Low-Dose Lithium for ALS
Also known as: Lithium orotate, Lithium aspartate, Microdose lithium
Low-dose lithium modulates GSK3β and promotes autophagy — two mechanisms highly relevant to ALS motor neuron survival.
Mechanism of Action
Lithium inhibits GSK3β (reducing tau/TDP-43 phosphorylation), induces autophagy through mTOR-independent IP3 pathway, enhances BDNF and GDNF expression, and inhibits excitotoxicity through glutamate transporter upregulation. Low doses achieve neuroprotection without mood-stabilizing levels.

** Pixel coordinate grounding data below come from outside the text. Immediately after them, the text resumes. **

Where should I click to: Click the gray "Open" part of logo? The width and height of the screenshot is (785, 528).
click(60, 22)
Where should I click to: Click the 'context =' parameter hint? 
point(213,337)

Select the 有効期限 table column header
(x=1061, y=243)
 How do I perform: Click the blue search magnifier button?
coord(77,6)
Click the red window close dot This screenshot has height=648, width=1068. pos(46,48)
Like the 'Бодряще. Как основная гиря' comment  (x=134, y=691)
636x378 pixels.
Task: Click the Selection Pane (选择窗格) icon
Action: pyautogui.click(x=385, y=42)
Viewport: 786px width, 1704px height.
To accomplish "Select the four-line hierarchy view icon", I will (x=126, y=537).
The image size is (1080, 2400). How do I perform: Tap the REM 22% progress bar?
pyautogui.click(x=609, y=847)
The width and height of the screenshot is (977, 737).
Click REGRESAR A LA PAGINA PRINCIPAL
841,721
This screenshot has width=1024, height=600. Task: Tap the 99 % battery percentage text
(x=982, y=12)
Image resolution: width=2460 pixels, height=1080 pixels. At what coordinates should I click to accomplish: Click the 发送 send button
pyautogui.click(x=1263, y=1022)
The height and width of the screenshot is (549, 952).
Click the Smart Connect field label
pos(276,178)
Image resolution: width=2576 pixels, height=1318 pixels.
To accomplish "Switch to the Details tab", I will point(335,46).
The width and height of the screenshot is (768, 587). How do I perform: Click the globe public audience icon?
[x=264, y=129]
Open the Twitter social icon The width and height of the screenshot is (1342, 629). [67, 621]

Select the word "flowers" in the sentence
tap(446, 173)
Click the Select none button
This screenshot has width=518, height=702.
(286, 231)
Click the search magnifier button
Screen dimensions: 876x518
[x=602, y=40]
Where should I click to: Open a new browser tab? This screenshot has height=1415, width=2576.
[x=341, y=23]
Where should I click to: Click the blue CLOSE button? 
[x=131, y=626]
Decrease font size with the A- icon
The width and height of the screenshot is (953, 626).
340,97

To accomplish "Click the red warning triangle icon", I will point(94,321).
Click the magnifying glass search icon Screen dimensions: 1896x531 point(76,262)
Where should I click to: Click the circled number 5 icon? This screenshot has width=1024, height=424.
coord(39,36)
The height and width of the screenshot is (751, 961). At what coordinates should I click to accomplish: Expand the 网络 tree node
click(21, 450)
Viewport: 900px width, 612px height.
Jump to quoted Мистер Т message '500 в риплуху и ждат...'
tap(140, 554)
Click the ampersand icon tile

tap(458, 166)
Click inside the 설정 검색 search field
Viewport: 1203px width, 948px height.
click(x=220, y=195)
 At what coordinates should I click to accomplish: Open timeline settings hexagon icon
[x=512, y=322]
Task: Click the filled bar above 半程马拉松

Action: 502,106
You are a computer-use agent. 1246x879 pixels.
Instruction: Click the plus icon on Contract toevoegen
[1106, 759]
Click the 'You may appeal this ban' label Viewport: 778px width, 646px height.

General mechanism: GSK3β inhibitor. Autophagy inducer (IP3 pathway). BDNF/GDNF enhancer. Neuroprotective at microdoses.
Current Evidence
Initial Fornai et al. (2008) study showed ALS benefit, but subsequent trials (LiCALS, LITRA) were negative at standard lithium levels. Microdose lithium (<300μg) may provide neuroprotection without toxicity — studies revisiting this approach.
Clinical Status: Standard-dose trials negative. Microdose lithium for neuroprotection being re-evaluated.
Safety Profile
Microdose (<1mg): very safe. Standard dose (600-1200mg): renal, thyroid toxicity requiring monitoring. Narrow therapeutic index at psychiatric doses.
Key Research Questions
- Does microdose lithium achieve GSK3β inhibition without renal/thyroid toxicity?
- Can lithium's autophagy induction clear TDP-43 aggregates in ALS?